History
- Name: Indfødsretten
- Namesake: Danish Citizenship Act of 1776
- Builder: Henrik Gerner, Nyholm, Copenhagen
- Laid down: 27 April 1786
- Launched: 1786
- Captured: by British Royal Navy, 2 April 1801
- Fate: Burnt April 1801

General characteristics
- Type: Ship of the line
- Tons burthen: 1,016 tons
- Length: 158 ft (48 m)
- Beam: 43 ft (13 m)
- Draught: 18 ft (5.5 m)
- Sail plan: Full-rigged ship
- Complement: 559
- Armament: 26 × 24-pounder guns; 26 × 12-pounder guns; 12 × 8-pounder guns;

= HDMS Indfødsretten (1786) =

Indfødsretten (Danish, lit. Citizenship) was a 64-gun ship of the line in the Royal Dano-Norwegian Navy commissioned in 1787. She was one of a class of five ships designed and constructed by naval architect Henrik Gerner.

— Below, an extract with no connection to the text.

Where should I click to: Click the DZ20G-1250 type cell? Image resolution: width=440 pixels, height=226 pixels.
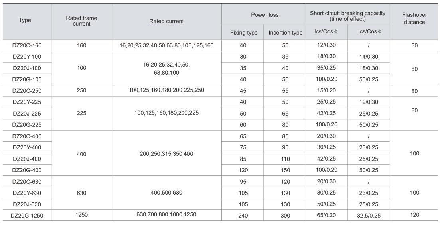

==Construction and design==
Indfødsretten was constructed at Nyholm to a design by naval architect Henrik Gerner. She was laid down on 27 June 1784, launched on 27 April 1786 and the construction was completed on 12 October 1787.

==Career==
During the Battle of Copenhagen on 2 April 1801, this blockship was commanded by Captain A. de Thurah with a complement of 394 sailors. The ship suffered heavy casualties in the battle; 21 were killed and 41 wounded. The ship struck her colours at 15.00. After her capture, Indfødsretten was burnt, along with all the other captured Danish warships except Holsteen.